Intraday Market Thoughts

Bonds Keep Dollar Bid, But For How Long?

by Adam Button
Mar 21, 2012 1:26

US yields rose for a record tenth consecutive day, underpinning the US dollar, but the rally may be due for a break. The Australian dollar lagged Tuesday on worries about a China slowdown. Asia-Pacific trading is quiet but the Feds Kocherlakota hinted at an exit strategy.

The ten-session rise in US yields is the most since at least 1985 and underlines sentiment about the US recovery but the climb fell short of the late-October high of 3.42%. At the same time, USD/JPY has been unable to definitively break above 84.00. Japanese fiscal year-end is often a negative for the pair and a small move down is likely before a further rally, unless yields break out.

News flow was light in US trading. Housing starts were a minor disappointment at -1.1% compared to the +0.1% expected but building permits were strong. The theme of worries about a China slowdown carried over from Asia and percolated, especially in early trading. Comments from Bernanke were academic.

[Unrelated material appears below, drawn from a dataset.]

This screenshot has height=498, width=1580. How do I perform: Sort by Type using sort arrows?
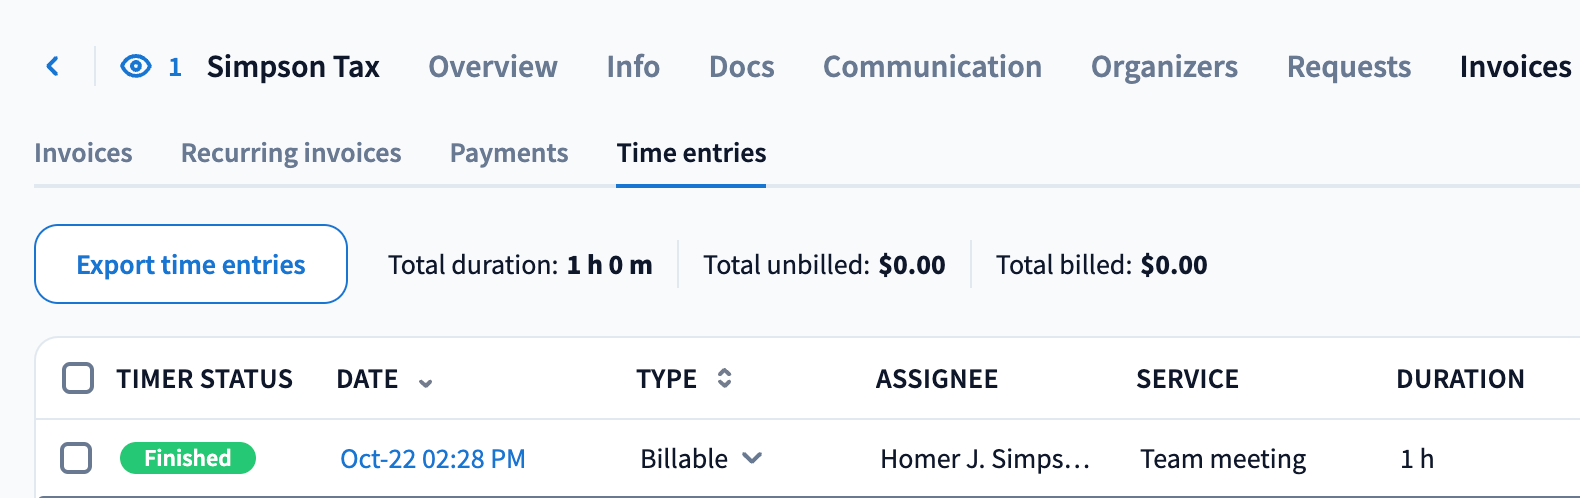(x=725, y=378)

The lone indicator in the Asia-Pacific region was New Zealands current account and it was virtually in-line with estimates at -$2.76B. The Feds Kocherlakota said that if necessary, the Fed could contain inflation by hiking interest paid on reserves, in a hint at the FOMCs exit strategy. He said officials could move away from zero interest rate policy as soon as 2012 or 2013 if conditions permit.